---- PAGE

Ankit Mukherjee
Department of Energy Science and Engineering, IIT Bombay
Rudrodip Majumdar
EEP, School of Natural Sciences and Engineering, National Institute of Advanced Studies, IISc campus
Sandip Kumar Saha
Department of Mechanical Engineering, Indian Institute of Technology, Bombay, Powai, Mumbai – 400076. Maharashtra, India
Chandramouli Subramaniam
Department of Chemistry, IIT Bombay
Lalit Kumar
Department of Energy Science and Engineering, IIT Bombay
Thermochemical energy storage (TCES) systems are excellent alternatives for seasonal heat storage due to their high energy densities. In the present work, an open TCES system employed for space heating application based on strontium bromide-water vapour reactive pair is considered. A simplified one-dimensional numerical model of the reactive bed is developed and validated. Further, the effect of variation of the energy density of the reactive bed on the performance of the system is investigated. The global reaction advancement rate is observed to decrease substantially with the increase in the energy density of the reactive bed, for both hydration and dehydration processes. The ratio of the energy storage/extraction rate to the power consumed to blow the moist air through the reactive bed, during both hydration and dehydration processes, is found to decrease with an increasing energy density of the reactive
bed.

--------
---- RECORDS FOR THIS EXERCISE

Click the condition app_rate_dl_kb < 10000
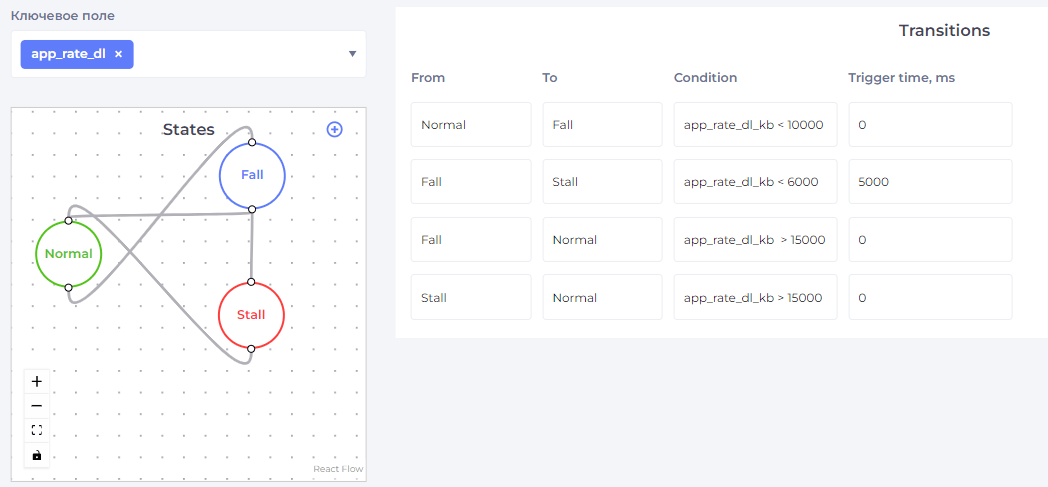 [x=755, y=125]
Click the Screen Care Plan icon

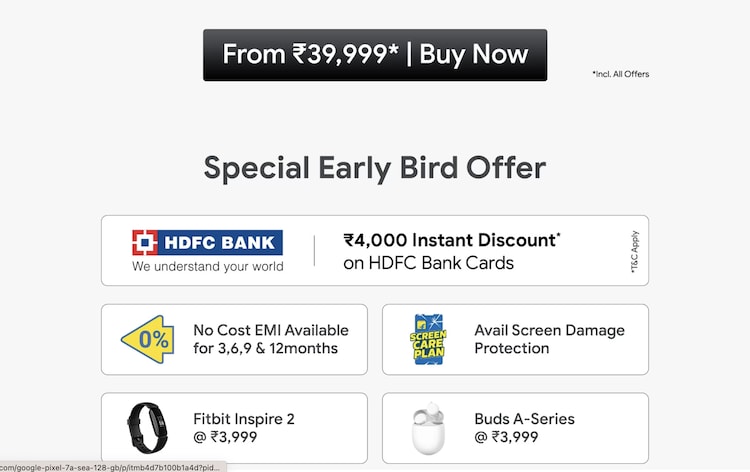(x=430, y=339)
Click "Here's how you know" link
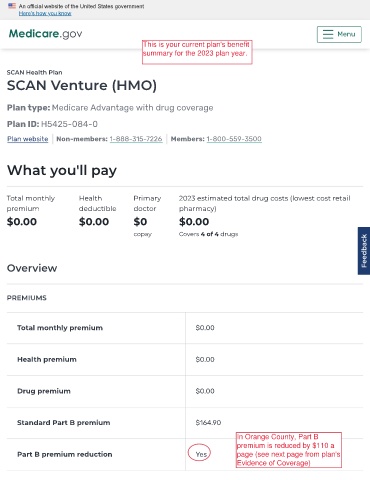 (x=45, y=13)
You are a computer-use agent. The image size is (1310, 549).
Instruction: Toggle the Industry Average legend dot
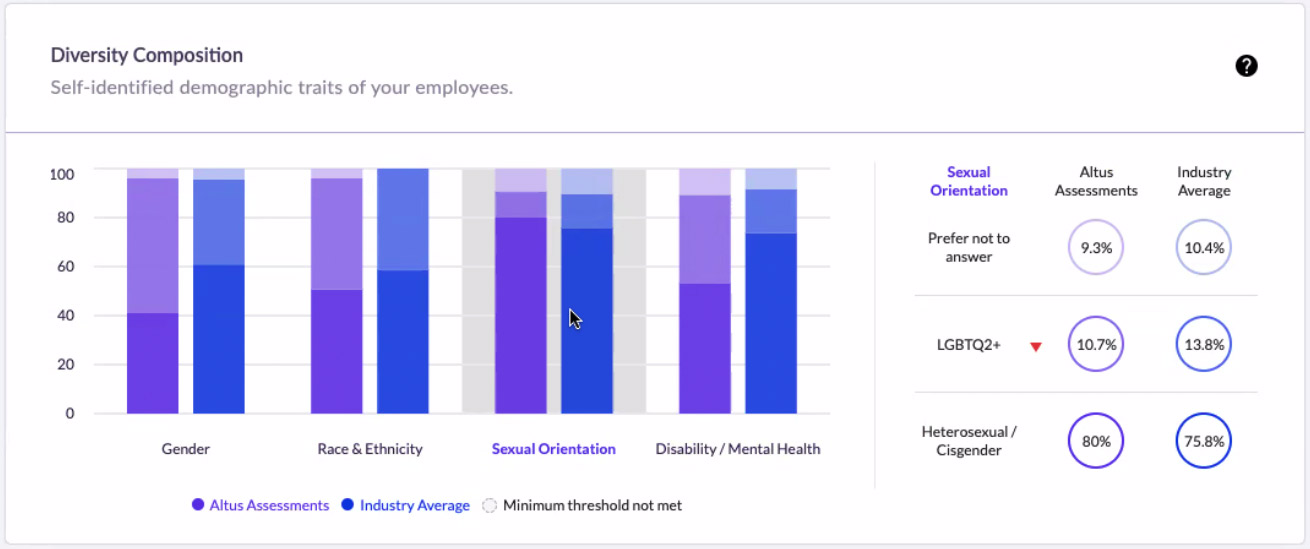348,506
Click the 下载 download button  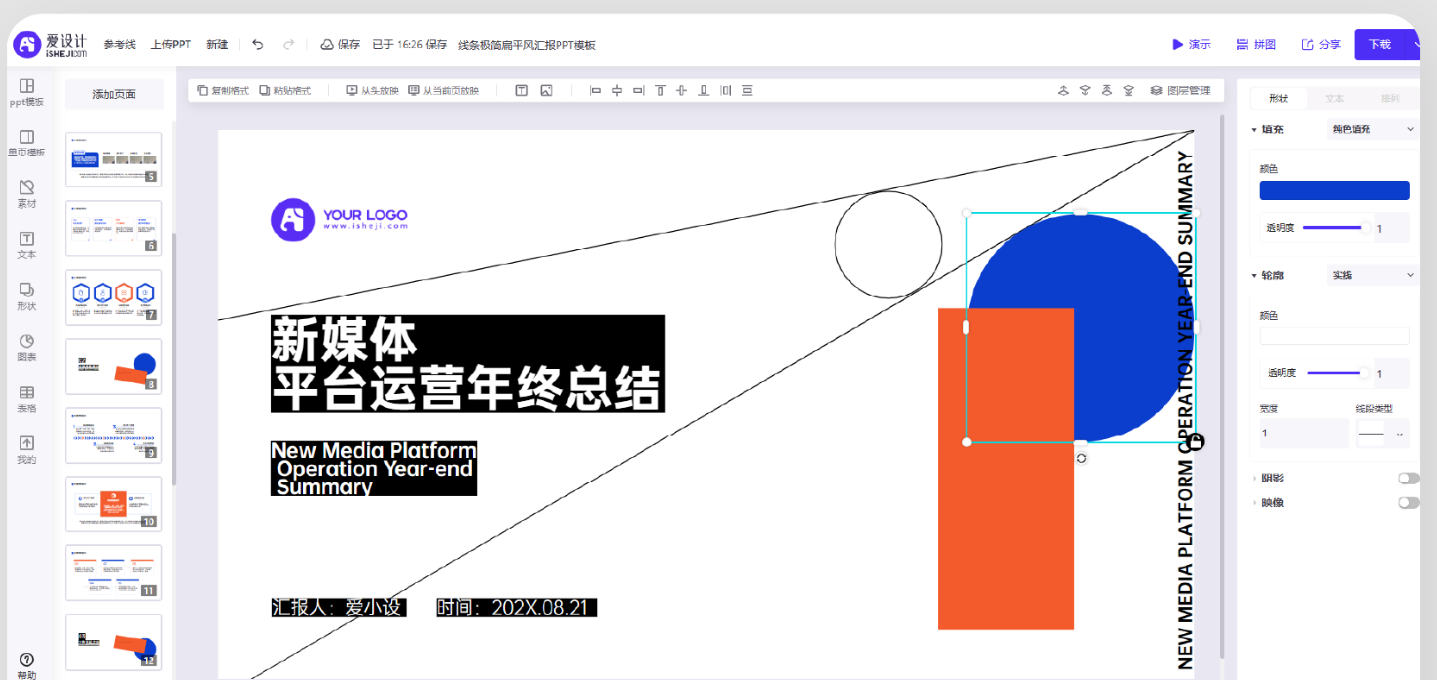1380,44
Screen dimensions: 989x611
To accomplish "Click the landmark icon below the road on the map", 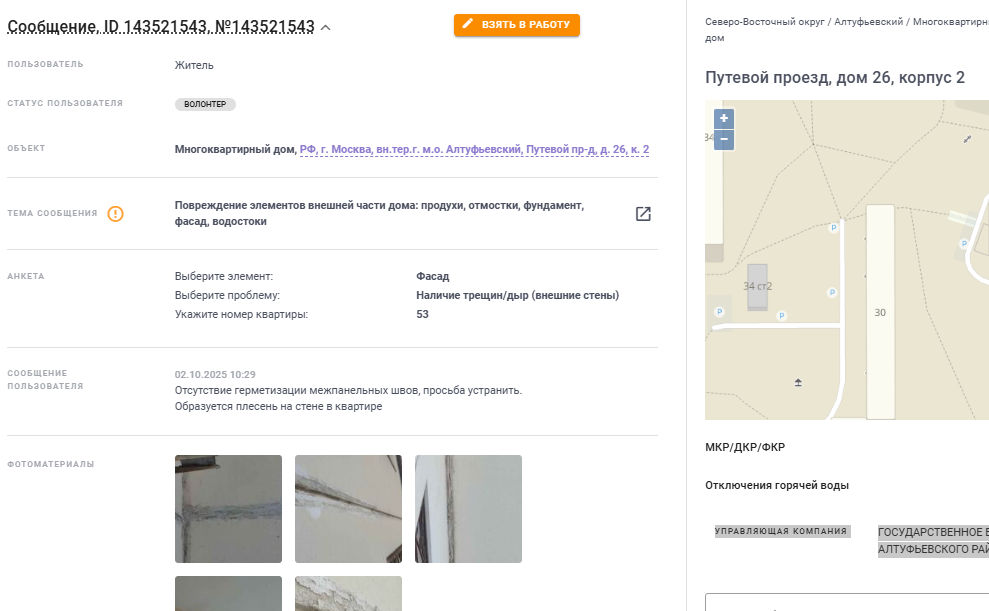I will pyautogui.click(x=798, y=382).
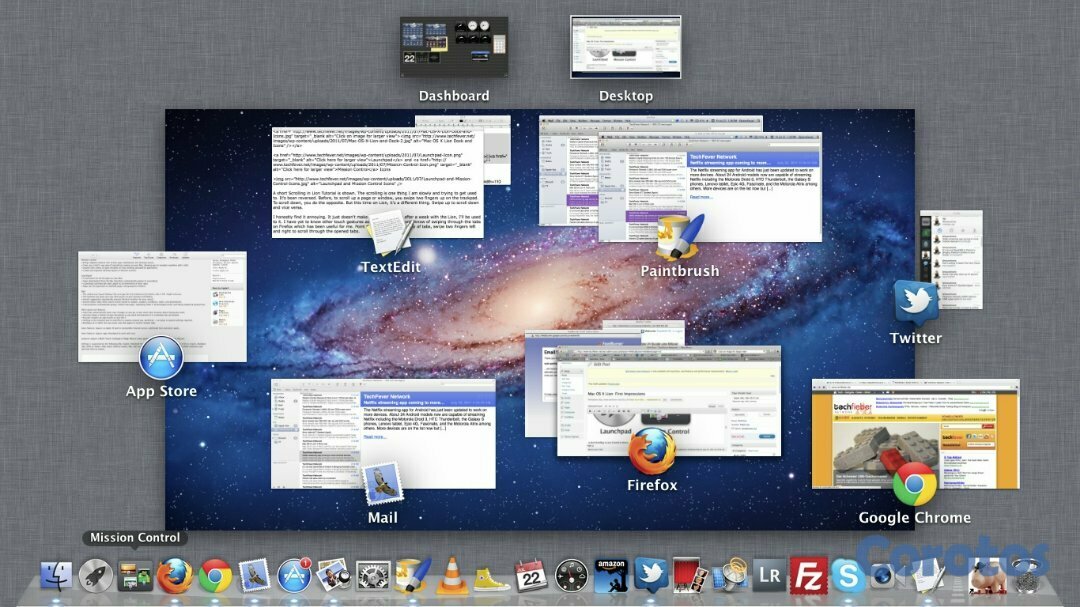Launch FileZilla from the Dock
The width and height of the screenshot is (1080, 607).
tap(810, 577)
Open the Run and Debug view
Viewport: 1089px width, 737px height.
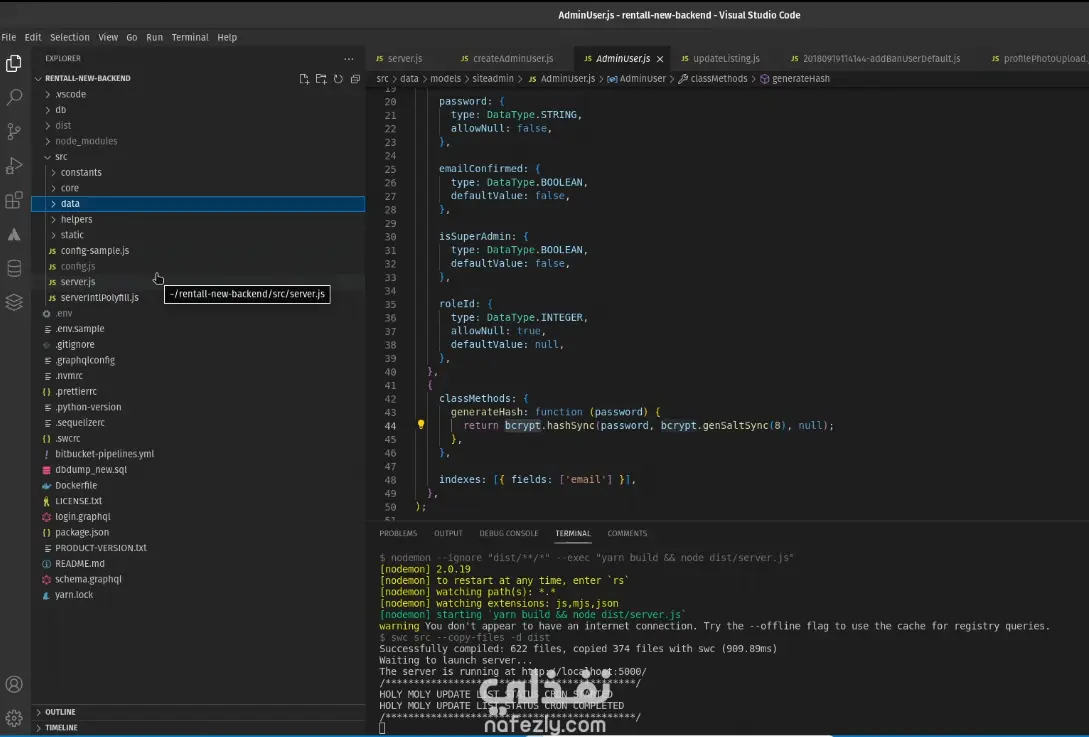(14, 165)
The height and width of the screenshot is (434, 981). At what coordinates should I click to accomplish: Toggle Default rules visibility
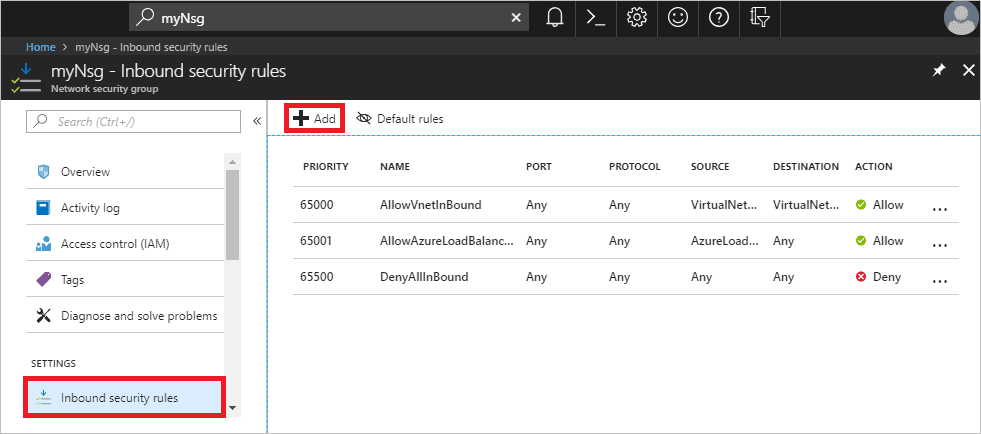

--------

REQUIRED WORK:
a) Answer these questions from the abstract:
(i) Which reactive pair is the open thermochemical energy storage system based on?
(ii) With which department is Sandip Kumar Saha affiliated?
(iii) How does the global reaction advancement rate change as the energy density of the reactive bed increases?
b) Extract the lines of the listing, starting with the line containing "Open the Run and Debug view" and going on through the end of the listing, both included. Leave the pictures out.
The abstract and the listing are independent of each other.

SET OF ANSWERS:
a)
(i) Strontium bromide and water vapour.
(ii) The Department of Mechanical Engineering, Indian Institute of Technology, Bombay.
(iii) It decreases substantially, for both the hydration and the dehydration processes.

b)
Open the Run and Debug view
Viewport: 1089px width, 737px height.
(14, 165)
The height and width of the screenshot is (434, 981). At what coordinates should I click to accomplish: Toggle Default rules visibility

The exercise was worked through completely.